I believe people need to understand the traditions from which their beliefs and practices arose—not only that but that they have a right to seek information about every side of a question before they yoke themselves to a philosophy that could end up hurting them. True, Mormonism seems to do good for some people. But it damages others pretty badly, and to withhold compassion and the balm of shared bad experience from those people outweighs, in my mind, the hurt feelings other people are going to have when what they hold sacred is exposed. How many people are trapped in misery in the Mormon Church because they're afraid to talk to anyone else about their doubts and hurts? There are a lot—I correspond with them on the Internet all the time. Some of them have gotten themselves out, some are still in the process, but most of them could have been spared a lot of pain if they'd just known there were other people going through the same thing.

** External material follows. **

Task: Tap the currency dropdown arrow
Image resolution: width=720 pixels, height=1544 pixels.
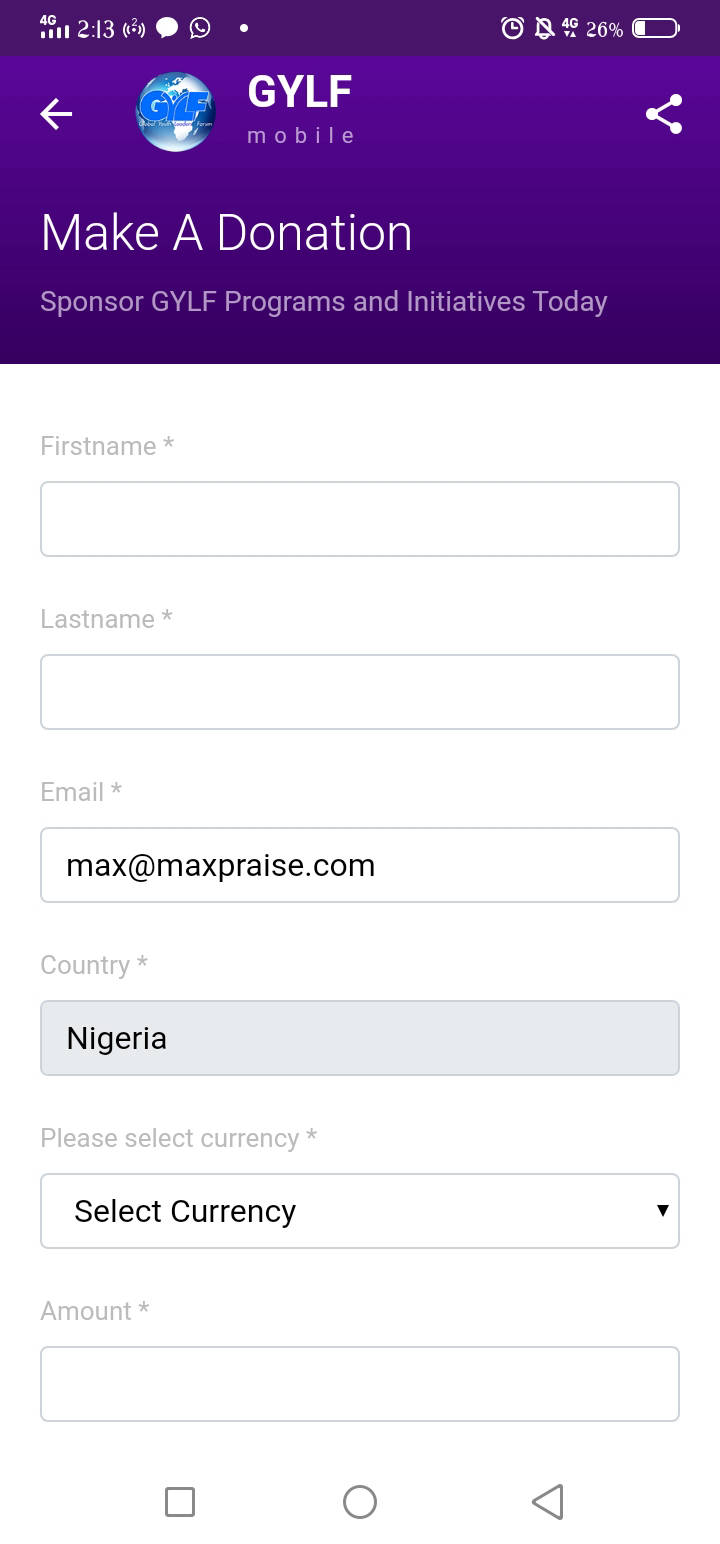Action: coord(662,1211)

I don't hold a grudge against Mom or Dad. I'm not writing the book to hurt them, and I gave it to them early specifically to spare them from a harsher revelation later. My beliefs and lifestyle are painful to them period. I'm not going to stop acting or living the way I do because of that. I can't. That would be a lie and only harmful to myself, as harmful as living in Utah and trying to conform to something I couldn't morally square myself with. I try not to rub anyone's face in my choices, but I have every right to make them and not be ashamed of them, and when someone tells me not to talk about my relationship with Mormonism, that's tantamount to telling me to be ashamed of my beliefs and my choices. I won't do it.

If Mom is crying reading my book, then I'm deeply sorry, but I believe she's crying because her beliefs tell her that I'm going to be eternally damned. Writing or not writing this book doesn't change the fact that I am a constant source of pain to her because I
do not share her beliefs. I obviously don't regard my temple covenants as having any moral hold or authority on me, and I haven't for some time. I think that when you attack the writing of the book as the source of her pain, you overlook the fact that this pain is out there already. I'm in deep trouble with God, according to Mormon beliefs, whether the book exists or not. Mom and Dad believe I'm lost. At least with the book out there they don't have to imagine what my "transgressions" are and be afraid of something they can't quantify. If they have a handle on who I am, what I think, and why, then at least they may be able to deal with that unformed dread they've been feeling on my behalf. And if they can start dealing with something quantifiable, ultimately I believe we'll be better able to heal our relationships than if we all just sit back with our mouths shut and wonder what the other person is thinking. That's one of the functions of the book.

But that's not all I think the book does. If there's any one thing Dad demonstrated to me growing up, it's not to be ashamed or afraid of standing up for what I believe in. How many times did he tell principals and bishops and other leaders that he disagreed with them? It sure didn't make him popular, and it offended a lot of people, but he did it anyway, and I admire that. The thing about standing up for what you believe in, as you're doing, is that if you're going to claim that right then you
must allow everyone else the same right. Well, I'm standing up for what I believe in. You can disagree with me about Mormonism, but if you have a conscience from God then you shouldn't be able to sleep at night and still advocate the silencing of a differing opinion. That's the sort of thinking that, widespread, could get your right to free speech and freedom of religion overthrown, together with mine. Your freedoms and mine are opposite sides of the same coin.

Can you tell I'm passionate on this subject? I'm as passionate about it as you are about your beliefs. Thank you for sharing your feelings. I hope you'll listen to mine as well and take that into consideration.

love,
Bill


She's come back to me with a pretty quick response—within about fifteen minutes of my reply. It's sitting in my inbox, unread. I don't want to open it. I will eventually, probably soon, but at the moment I'd rather not know what it says.

Kind of like my family in regard to my book.